He was checked in his transports by the churches ringing out the
lustiest peals he had ever heard. Clash, clash, hammer; ding, dong,
bell! Bell, dong, ding; hammer, clang, clash! Oh, glorious, glorious!

Running to the window, he opened it, and put out his head. No fog, no
mist; clear, bright, jovial, stirring, cold; cold, piping for the blood
to dance to; Golden sun-light; Heavenly sky; sweet fresh air; merry
bells. Oh, glorious! Glorious!

“What’s to-day?” cried Scrooge, calling downward to a boy in Sunday
clothes, who perhaps had loitered in to look about him.

“EH?” returned the boy with all his might of wonder.

“What’s to-day, my fine fellow?” said Scrooge.

“To-day!” replied the boy. “Why, CHRISTMAS DAY.”

“It’s Christmas Day!” said Scrooge to himself. “I haven’t missed it. The
Spirits have done it all in one night. They can do anything they like.
Of course they can. Of course they can. Hallo, my fine fellow!”

“Hallo!” returned the boy.

“Do you know the Poulterer’s in the next street but one, at the corner?”
Scrooge inquired.

“I should hope I did,” replied the lad.

“An intelligent boy!” said Scrooge. “A remarkable boy!
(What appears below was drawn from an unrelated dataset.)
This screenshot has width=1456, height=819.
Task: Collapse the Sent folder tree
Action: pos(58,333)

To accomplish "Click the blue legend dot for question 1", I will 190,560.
Do you know
whether they’ve sold the prize Turkey that was hanging up there?–Not
the little prize Turkey: the big one?”

“What! the one as big as me?” returned the boy.

“What a delightful boy!” said Scrooge. “It’s a pleasure to talk to him.
Yes, my buck!”

“It’s hanging there now,” replied the boy.
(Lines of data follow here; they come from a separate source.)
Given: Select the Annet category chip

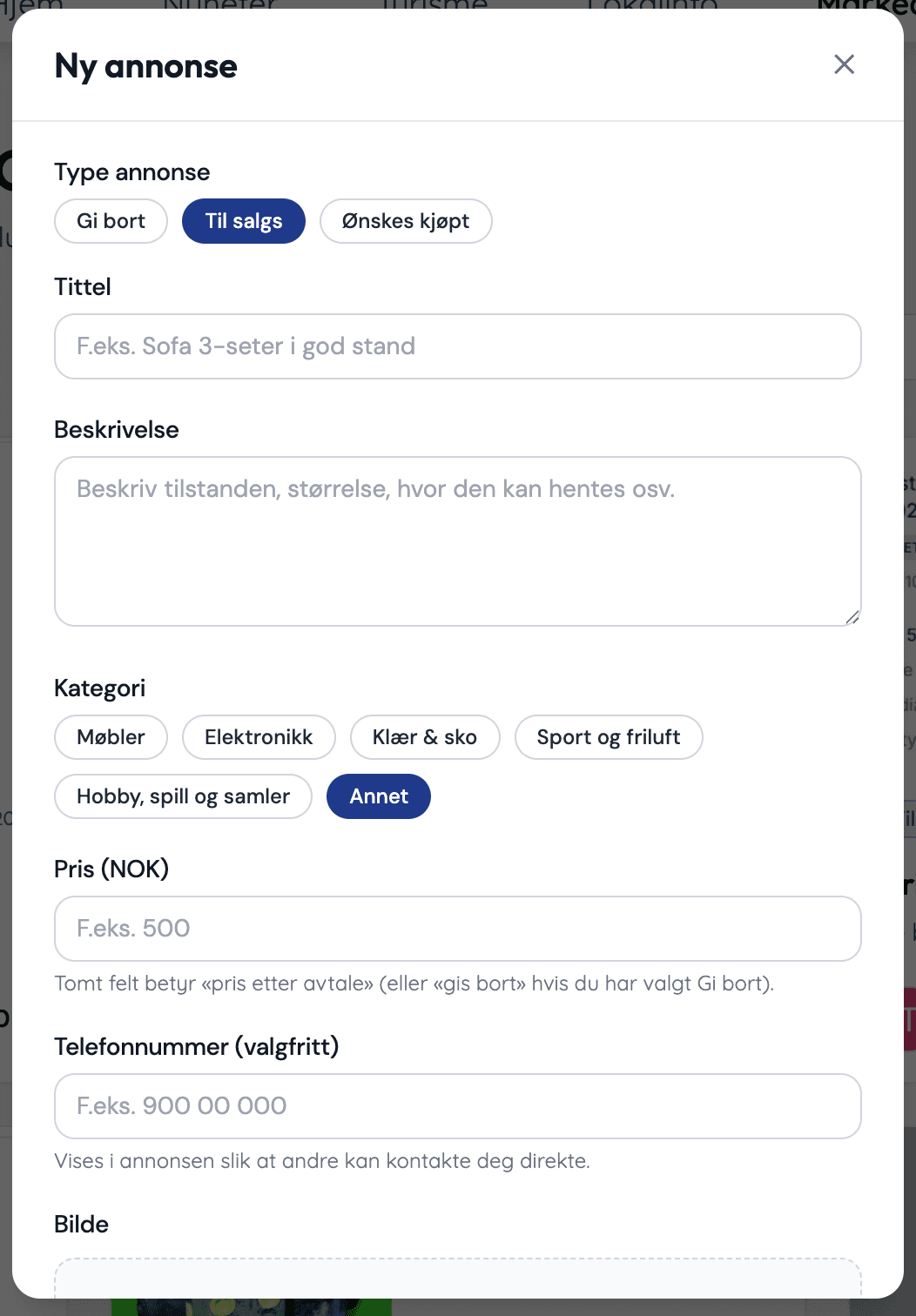Looking at the screenshot, I should pos(379,796).
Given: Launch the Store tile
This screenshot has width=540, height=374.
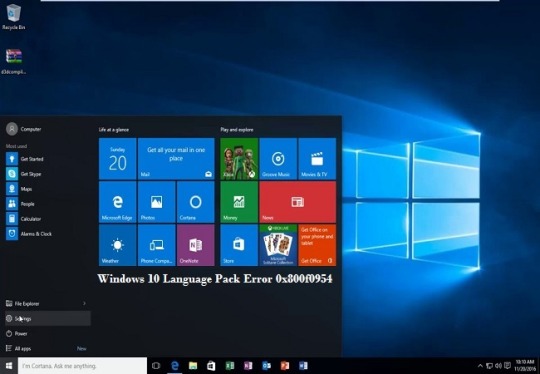Looking at the screenshot, I should click(x=239, y=245).
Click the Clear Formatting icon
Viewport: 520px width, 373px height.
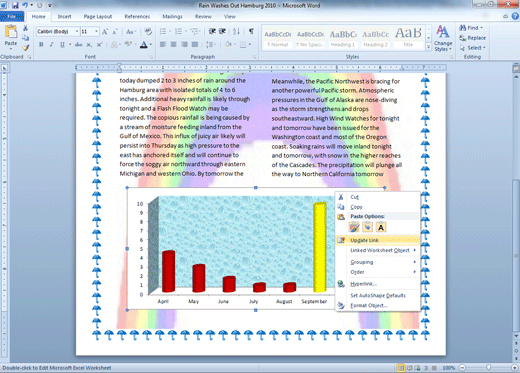tap(148, 32)
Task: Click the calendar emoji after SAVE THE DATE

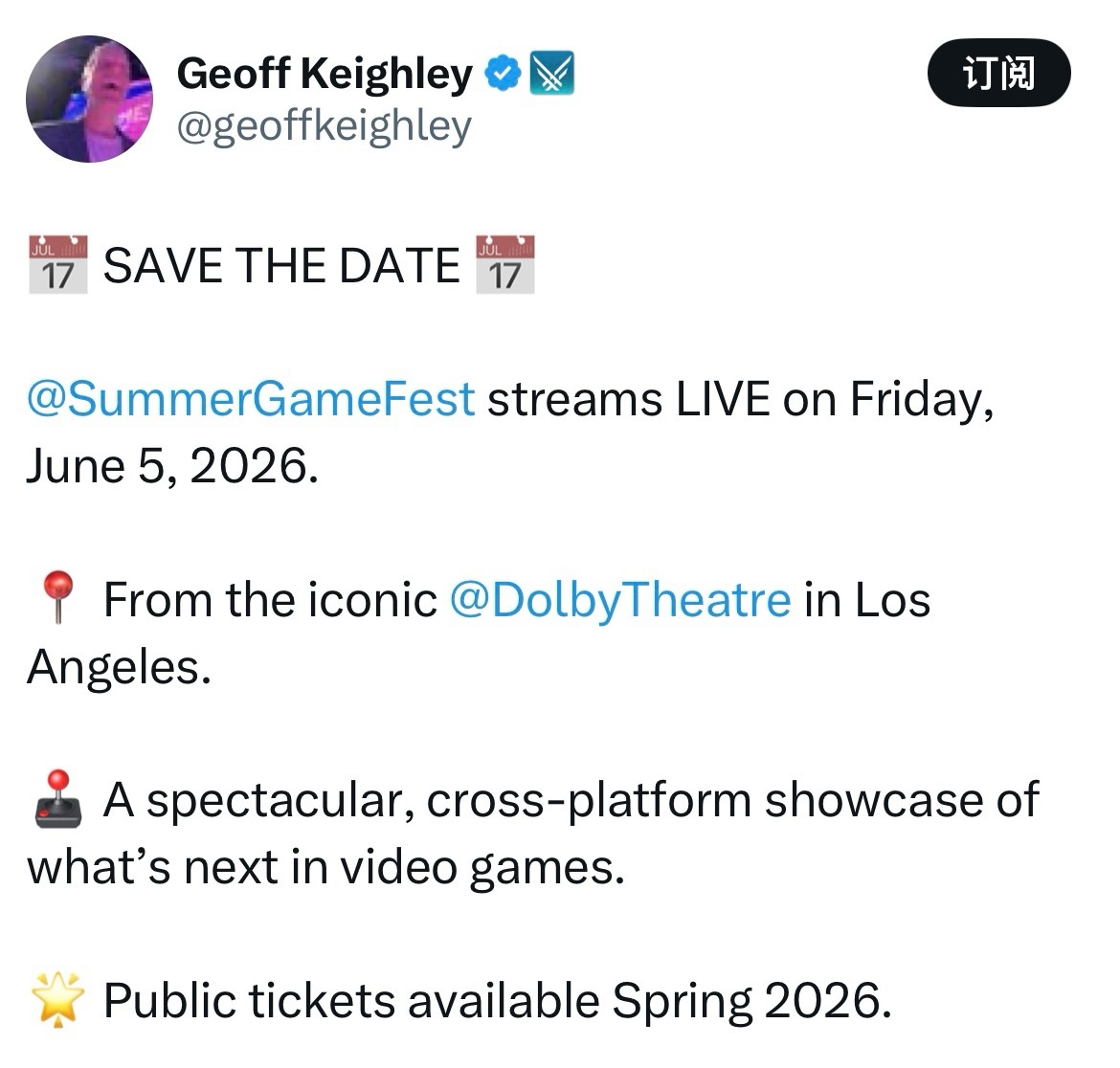Action: tap(504, 264)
“Is it?” said Scrooge. “Go and buy it.”

“Walk-ER!” exclaimed the boy.

“No, no,” said Scrooge, “I am in earnest. Go and buy it, and tell ’em to
bring it here, that I may give them the directions where to take it.
Come back with the man, and I’ll give you a shilling. Come back with him
in less than five minutes, and I’ll give you half-a-crown!”
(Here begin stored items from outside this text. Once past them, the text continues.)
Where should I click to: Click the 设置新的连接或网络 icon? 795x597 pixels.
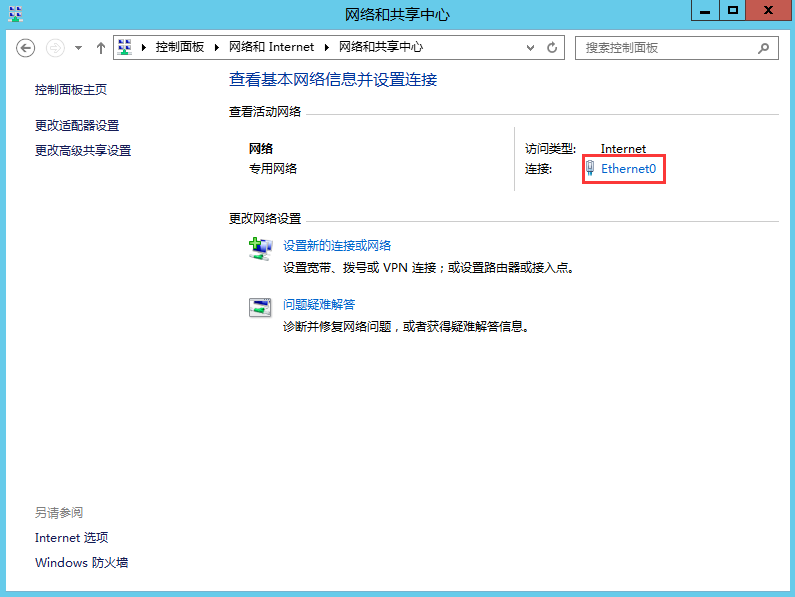click(260, 249)
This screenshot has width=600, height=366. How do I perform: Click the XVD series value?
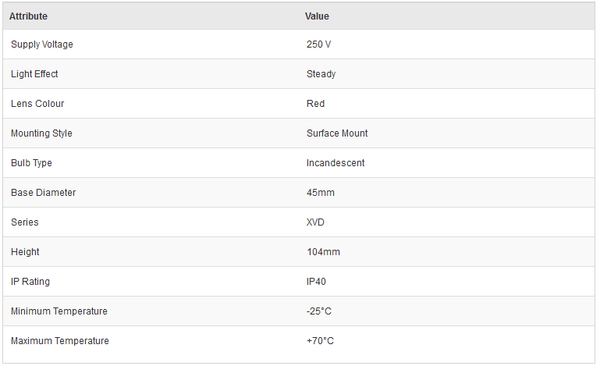tap(315, 222)
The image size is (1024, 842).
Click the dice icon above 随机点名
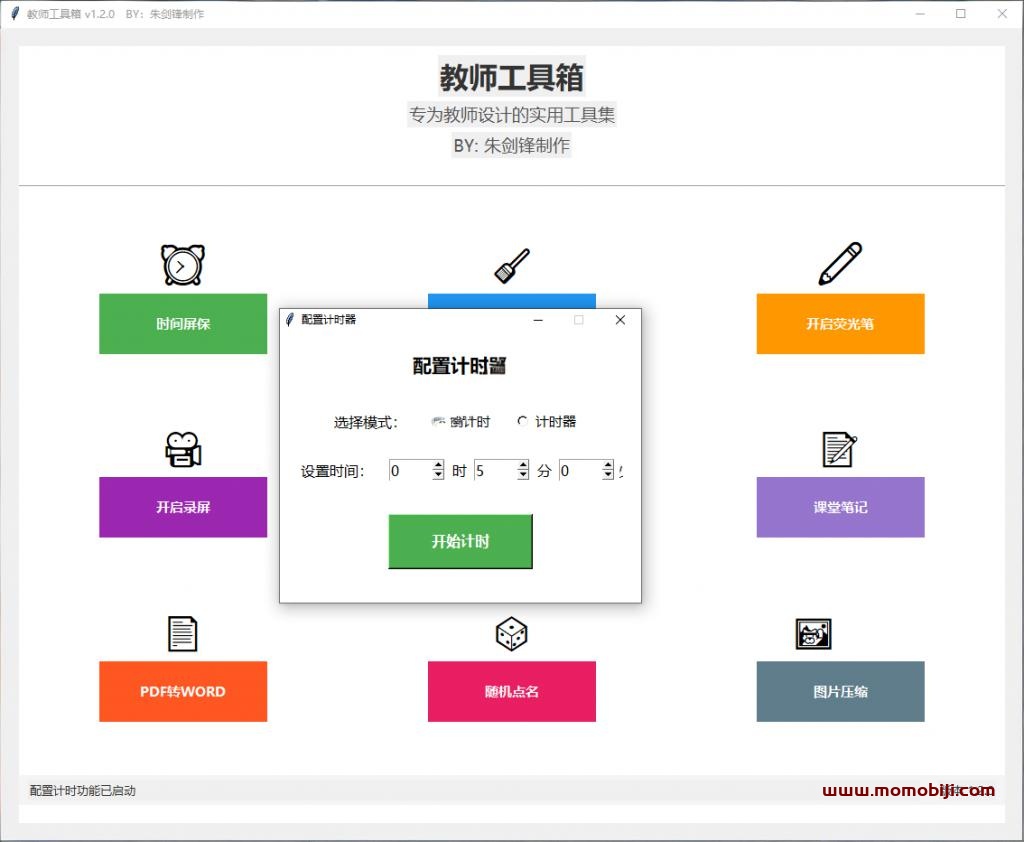pyautogui.click(x=511, y=634)
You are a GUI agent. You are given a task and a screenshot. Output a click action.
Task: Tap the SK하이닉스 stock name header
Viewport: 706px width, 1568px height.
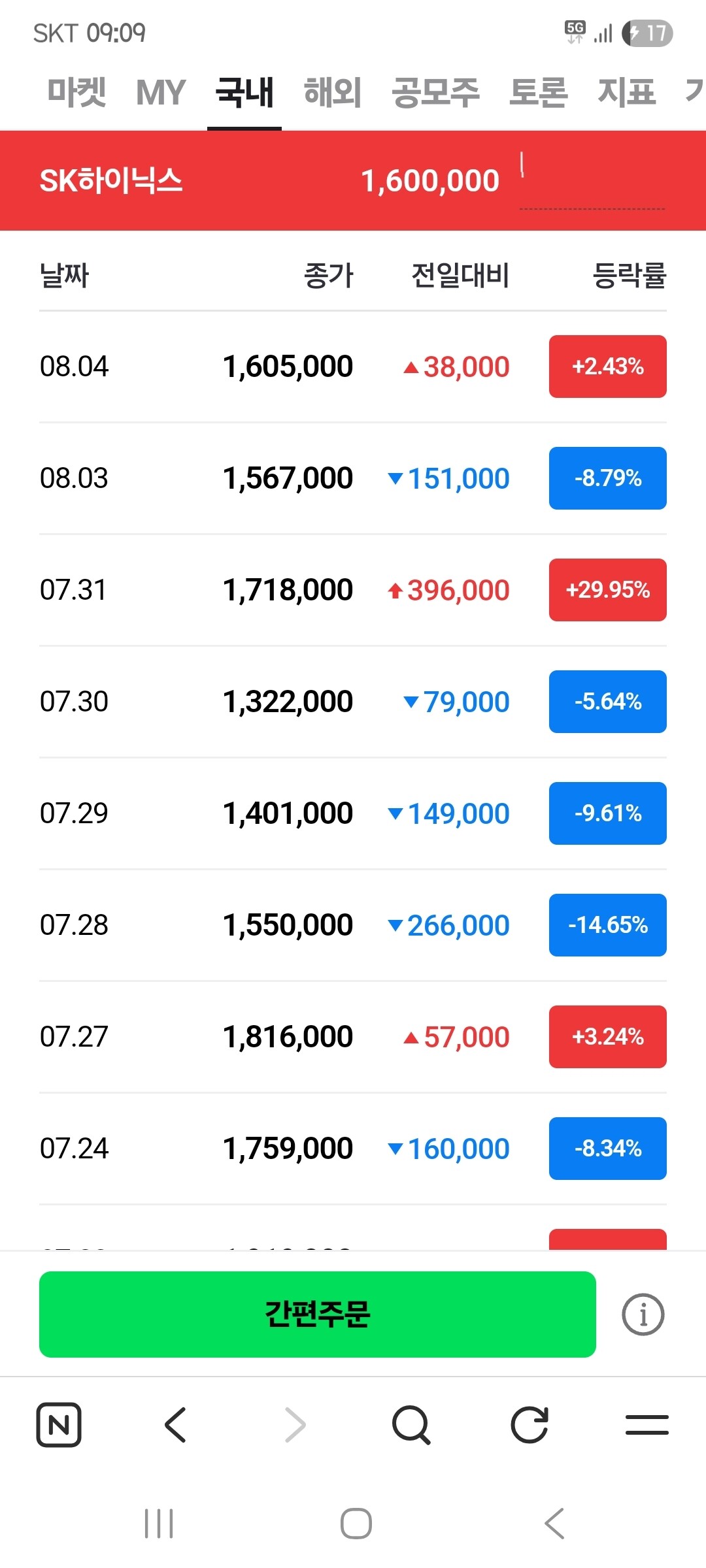[111, 180]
The boy was off like a shot. He must have had a steady hand at a trigger
who could have got a shot off half so fast.

“I’ll send it to Bob Cratchit’s,” whispered Scrooge, rubbing his hands,
and splitting with a laugh. “He shan’t know who sends it. It’s twice the
size of Tiny Tim. Joe Miller never made such a joke as sending it to
Bob’s will be!”

The hand in which he wrote the address was not a steady one; but write
it he did, somehow, and went down-stairs to open the street-door, ready
for the coming of the poulterer’s man. As he stood there, waiting his
arrival, the knocker caught his eye.

“I shall love it as long as I live!” cried Scrooge, patting it with his
hand. “I scarcely ever looked at it before. What an honest expression it
has in its face! It’s a wonderful knocker!–Here’s the Turkey. Hallo!
Whoop! How are you? Merry Christmas!”

It _was_ a Turkey! He never could have stood upon his legs, that bird.
He would have snapped ’em short off in a minute, like sticks of

“Why, it’s impossible to carry that to Camden Town,” said Scrooge. “You
must have a cab.”

The chuckle with which he said this, and the chuckle with which he paid
for the Turkey, and the chuckle with which he paid for the cab, and the
chuckle with which he recompensed the boy, were only to be exceeded by
the chuckle with which he sat down breathless in his chair again, and
chuckled till he cried.

Shaving was not an easy task, for his hand continued to shake very much;
and shaving requires attention, even when you don’t dance while you are
at it. But, if he had cut the end of his nose off, he would have put a
piece of sticking-plaster over it, and been quite satisfied.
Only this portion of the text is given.